Raúl se sentía contento. Su sonrisa dibujada en sus labios, enmarcada en su cara, era fiel reflejo del latido cariñoso de su corazón. Una especie de serenidad efusiva vibraba en su pecho. Su satisfacción estaba muy alta. Su felicidad completa. Había solucionado un asunto de amor desde una perspectiva diferente y había funcionado a las mil maravillas. ¡Hermosos momentos de la vida!
Raúl se repetía a sí mismo que la felicidad era un ave blanca y pura que describía bellezas en el aire. Estaban llenas de respeto, de admiración, de libertad, de unión, de aceptación y de comprensión siempre de la otra persona. Era un ave rara en los incidentes del día a día. Cuando aparecía cambiaba la visión. Lo mismo de antes se transformaba en fabuloso y maravilloso. Sin lugar a dudas, era uno de los misterios de la vida.
Una semana antes se habían desarrollado unos incidentes que le habían afectado mucho. El amor decaía y toda esa potencia plena de vibración interna se había vuelto en fuerza frustrada y negativa en su alma. La reacción primera fue cortar. Dejar de seguir esa experiencia. El alma le decía que debía respetar, que debía comprender, que no debía decidir por él mismo. Debía tener en cuenta la libertad, el respeto, la decisión de la otra persona.
Veía que, sin libertad, el ave de la felicidad no podía volar. Enjaulada, la felicidad desaparecía como la bruma mañanera con el sol. No se podía controlar sin romper su encanto, su grandeza y su misterio. Raúl empezó a plantear el asunto desde esa libertad. Se olvidó de su alma herida. Entendió que era asunto de dos almas. Su postura era conservar la visión del respeto, de la sensibilidad, de la unión de dos personas.
Desde su alma herida veía que debía atacar, echar en cara, exigir, hablar claro, demostrar el desagradecimiento, mostrarle la herida de su alma. Pero, recordó que todo eso era el asunto del dichoso “ego”. Y pasaba por su mente la determinante ley del ego: “busca el amor pero no lo encuentres”. Así admitió que ese camino le llevaba a perder el amor. La otra persona buscaría también argumentos para contraatacar y herir de igual manera. Una guerra donde el ave de la felicidad no tomaba parte alguna. Desaparecía del cielo describiendo corazones.
Desde su comprensión de la situación de la otra persona, lo entendió, lo comprendió, asumió que algo debía cambiar, pero no lo iba a imponer. Si no salía de una forma espontánea no lo iba a forzar. Le daba toda su libertad. Se la respetaba. En su amor, decidió romper si fuera necesario, pero la libertad era suprema. La conversación diría por donde debían ir los siguientes pasos. Decidió seguir viendo en la otra persona lo mejor de sus capacidades y de sus actitudes hermosas.

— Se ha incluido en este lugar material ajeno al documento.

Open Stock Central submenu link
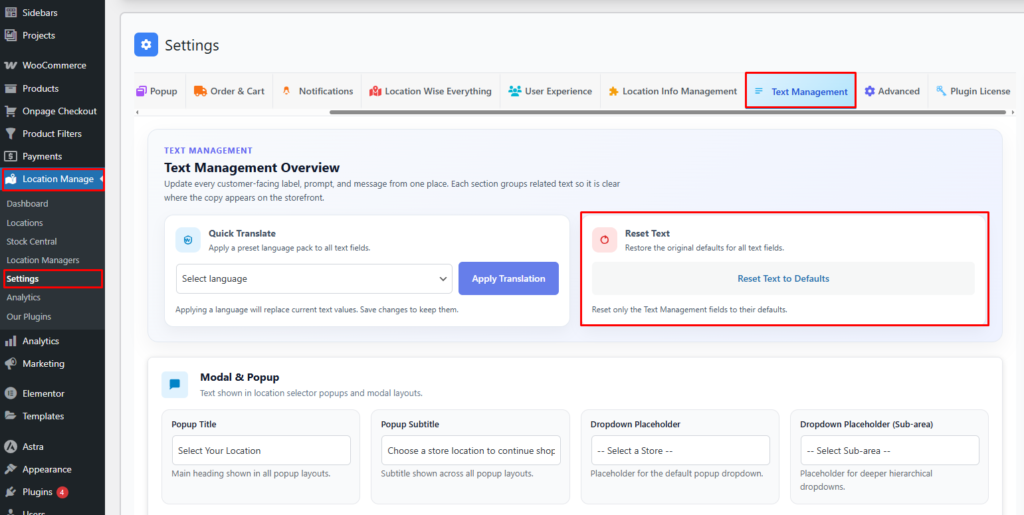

No le zahirió inútilmente. No le exigió nada. Trató de ponerse en su lugar. Planteó una salida sin poner nada en cuestionamiento. Se decía que debían sentirse las dos personas bien. La visión de la unión debía imponerse. No era un enfrentamiento. Era una comprensión. Esos planteamientos calmaron mucho a Raúl, le devolvieron la paz. Le hicieron sentir muy bien. La conversación llegó.
Con ese planteamiento, la alegría rebosaba por sus poros. Se sentía interiormente satisfecho. El ave de la felicidad volaba en su horizonte. Recordaba que no importaban los incidentes. Lo realmente determinante era la actitud y la forma de resolverlos. Raúl se sentía pleno. La libertad era suprema y aceptaba todas las propuestas.
Con libertad, con respeto, sin exigencias, sin reproches, la conversación fue transcurriendo por senderos felices. El ave de la felicidad seguía volando. Vio en la otra persona una reflexión profunda y certera. Admitió ciertos detalles. Comprendió la situación. Diseñaron ciertos protocolos de actuación. Se respetaban. Se tenían en cuenta las diversas sensibilidades.